Copy every one of the entries below line for line, without any alteration.

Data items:

## Begin

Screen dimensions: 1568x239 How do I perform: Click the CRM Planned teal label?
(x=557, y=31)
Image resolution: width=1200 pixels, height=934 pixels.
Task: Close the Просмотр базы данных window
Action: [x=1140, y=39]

## End

§ **Solution**
Screen dimensions: 1568x239 How do I perform: Click the CRM Planned teal label?
(x=557, y=31)
Image resolution: width=1200 pixels, height=934 pixels.
Task: Close the Просмотр базы данных window
Action: [x=1140, y=39]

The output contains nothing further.